NEW YORK, Jan. 6, 2026 (Naija247news) – Members of the United Nations Security Council (UNSC), including several long-standing allies of the United States, have warned that the abduction of Venezuelan President Nicolás Maduro and his wife by U.S. special forces risks setting a dangerous precedent for international law, sovereignty, and the prohibition on the use of force.
The 15-member council convened an emergency session on Monday at UN headquarters in New York, amid mounting global backlash to the U.S. operation, which Washington has described as a law-enforcement action. The meeting took place as Maduro and his wife were expected to face drug trafficking charges in a U.S. federal court, following their seizure outside U.S. territory.
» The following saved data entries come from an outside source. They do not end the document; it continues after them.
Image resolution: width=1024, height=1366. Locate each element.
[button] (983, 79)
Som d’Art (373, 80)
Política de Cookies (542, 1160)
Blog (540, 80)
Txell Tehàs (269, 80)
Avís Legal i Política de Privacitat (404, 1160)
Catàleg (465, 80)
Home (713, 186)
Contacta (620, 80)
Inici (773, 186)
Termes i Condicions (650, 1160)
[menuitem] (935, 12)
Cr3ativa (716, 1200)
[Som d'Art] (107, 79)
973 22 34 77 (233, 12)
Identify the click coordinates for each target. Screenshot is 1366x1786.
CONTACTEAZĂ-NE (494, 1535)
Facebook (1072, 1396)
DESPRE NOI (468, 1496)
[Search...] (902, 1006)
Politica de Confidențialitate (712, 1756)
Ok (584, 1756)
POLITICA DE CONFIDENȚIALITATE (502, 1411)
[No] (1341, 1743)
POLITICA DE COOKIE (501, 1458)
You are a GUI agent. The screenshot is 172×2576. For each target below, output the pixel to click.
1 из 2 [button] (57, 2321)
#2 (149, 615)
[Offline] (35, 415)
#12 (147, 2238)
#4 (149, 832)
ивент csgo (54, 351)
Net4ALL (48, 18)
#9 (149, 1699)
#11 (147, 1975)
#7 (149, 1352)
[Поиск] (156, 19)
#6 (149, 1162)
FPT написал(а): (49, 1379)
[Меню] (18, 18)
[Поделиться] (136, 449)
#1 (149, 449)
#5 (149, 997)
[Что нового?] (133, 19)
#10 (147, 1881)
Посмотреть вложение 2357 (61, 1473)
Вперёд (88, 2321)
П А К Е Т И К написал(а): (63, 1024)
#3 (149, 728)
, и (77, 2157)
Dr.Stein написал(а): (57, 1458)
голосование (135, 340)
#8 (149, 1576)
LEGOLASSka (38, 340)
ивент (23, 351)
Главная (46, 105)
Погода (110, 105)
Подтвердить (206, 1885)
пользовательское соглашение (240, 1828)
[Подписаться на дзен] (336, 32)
Venezuela’s ambassador to the United Nations, Samuel Moncada, condemned the operation as “an illegitimate armed attack lacking any legal justification,” accusing Washington of violating the UN Charter by enforcing its domestic laws beyond its borders. His remarks were echoed by Cuba, Colombia, and permanent UNSC members Russia and China, all of whom warned that the incident could erode core principles of international order.
Cuba’s ambassador, Ernesto Soberón Guzmán, said the United States was unlawfully extending its jurisdiction through “assaults and the appropriation of assets” far from its territory, adding that similar measures had long harmed Cuba.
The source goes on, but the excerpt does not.